Réveillés en sursaut par ce cri, tous les hommes se précipitèrent pêle-mêle vers leurs montures. Mais grande fut la confusion. Quelques disputes s'élevèrent au sujet de la possession des chevaux. Malgré les efforts d'Edwin et des fils de Brown pour rétablir l'ordre et accélérer le départ, un quart d'heure s'écoula avant que les animaux eussent été repris et harnachés.
La moitié des gens n'était pas encore prête lorsqu'au pied d'un cap, qui se projetait sur la rivière, apparut une troupe de cavaliers.
Ces cavaliers, les nègres fugitifs les reconnurent immédiatement.
—Massa Flogger! massa Flogger! clamèrent-ils avec des accents de terreur indicible.
C'était, en effet, le major.
Après avoir traversé l'Osage, sur la foi des paroles de John Brown, il avait rencontré un squatter[10] lequel, interrogé, lui affirma avoir distingué, peu de temps auparavant, un grand nombre de blancs et de nègres qui remontaient à franc étrier, l'autre bord de l'Osage.
[Note 10: Colon qui a affermé des terres du gouvernement.]
Les esclavagistes n'eurent pas de peine à croire aux assertions de cet individu, car rien, du côté où ils se trouvaient alors, n'indiquait le passage d'une troupe d'hommes à cheval.
De nouveau, ils franchirent l'Osage.
Vers midi, ils tombaient, à l'improviste, sur les Brownistes.
—Nous avons perdu trop de temps, dit Edwin à Moreau en lui montrant leurs ennemis qui accouraient ventre à terre.
—Pardieu! répondit le Parisien, je n'en suis pas fâché.

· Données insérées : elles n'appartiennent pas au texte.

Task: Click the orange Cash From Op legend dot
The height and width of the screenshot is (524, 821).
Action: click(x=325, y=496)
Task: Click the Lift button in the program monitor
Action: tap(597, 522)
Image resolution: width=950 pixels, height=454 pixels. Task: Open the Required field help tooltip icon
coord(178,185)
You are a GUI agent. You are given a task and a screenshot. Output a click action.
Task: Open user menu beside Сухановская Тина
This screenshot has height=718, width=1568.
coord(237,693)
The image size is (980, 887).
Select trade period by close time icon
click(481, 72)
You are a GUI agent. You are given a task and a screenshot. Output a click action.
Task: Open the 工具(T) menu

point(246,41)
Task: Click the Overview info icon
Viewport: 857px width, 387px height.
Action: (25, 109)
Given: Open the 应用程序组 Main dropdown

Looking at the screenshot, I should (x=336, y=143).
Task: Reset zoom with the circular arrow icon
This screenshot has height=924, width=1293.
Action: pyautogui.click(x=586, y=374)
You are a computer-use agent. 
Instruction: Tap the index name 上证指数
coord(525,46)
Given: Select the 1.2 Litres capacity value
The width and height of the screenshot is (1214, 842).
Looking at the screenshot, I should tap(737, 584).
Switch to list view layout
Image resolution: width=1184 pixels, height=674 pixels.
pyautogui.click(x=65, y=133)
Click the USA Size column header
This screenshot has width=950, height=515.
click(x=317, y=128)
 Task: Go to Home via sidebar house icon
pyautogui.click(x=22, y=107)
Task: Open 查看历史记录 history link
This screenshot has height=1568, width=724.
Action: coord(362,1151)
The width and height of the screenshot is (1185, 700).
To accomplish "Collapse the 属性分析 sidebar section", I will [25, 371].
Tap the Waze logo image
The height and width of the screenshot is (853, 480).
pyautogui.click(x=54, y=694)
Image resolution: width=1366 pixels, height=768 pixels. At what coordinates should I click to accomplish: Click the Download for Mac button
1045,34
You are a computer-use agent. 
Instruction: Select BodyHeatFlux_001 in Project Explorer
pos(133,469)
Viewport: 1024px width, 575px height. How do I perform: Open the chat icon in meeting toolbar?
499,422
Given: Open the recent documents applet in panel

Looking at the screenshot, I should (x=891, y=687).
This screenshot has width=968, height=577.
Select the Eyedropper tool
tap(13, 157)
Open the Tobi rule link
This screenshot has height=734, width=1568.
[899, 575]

Nous leur taillerons des croupières.
—Il faut nous battre! En avant! cria l'un des fils de Brown.
—Oui, dit Coppie, que les nègres se sauvent, tandis que nous arrêterons ici cette horde de pharisiens.
—Moi, je veux rester avec vous, objecta John Coppeland.
—Non, lui dit Edwin, emmenez votre soeur et vos parents, et dirigez tous vos compagnons sur Ossawatamie.
Le nègre sentit qu'à cet instant l'obéissance passive était un devoir; il rassembla promptement les esclaves et partit avec eux, pendant qu'Edwin disposait ses hommes en front de bataille.
Dès que les esclavagistes furent à leur portée, ils les reçurent par une grêle de balles qui firent vider les arçons à quatre d'entre eux.
Le major Flogger fut blessé légèrement à la cuisse.
Sa fureur redoubla. Il donna l'ordre de charger les abolitionnistes.
Que pouvaient ceux-ci contre une troupe cinq fois plus nombreuse que la leur?
Cependant, ils tinrent leurs adversaires en échec pendant plus d'une heure; car, dans leur empressement, ces derniers n'avaient emporté que fort peu de munitions.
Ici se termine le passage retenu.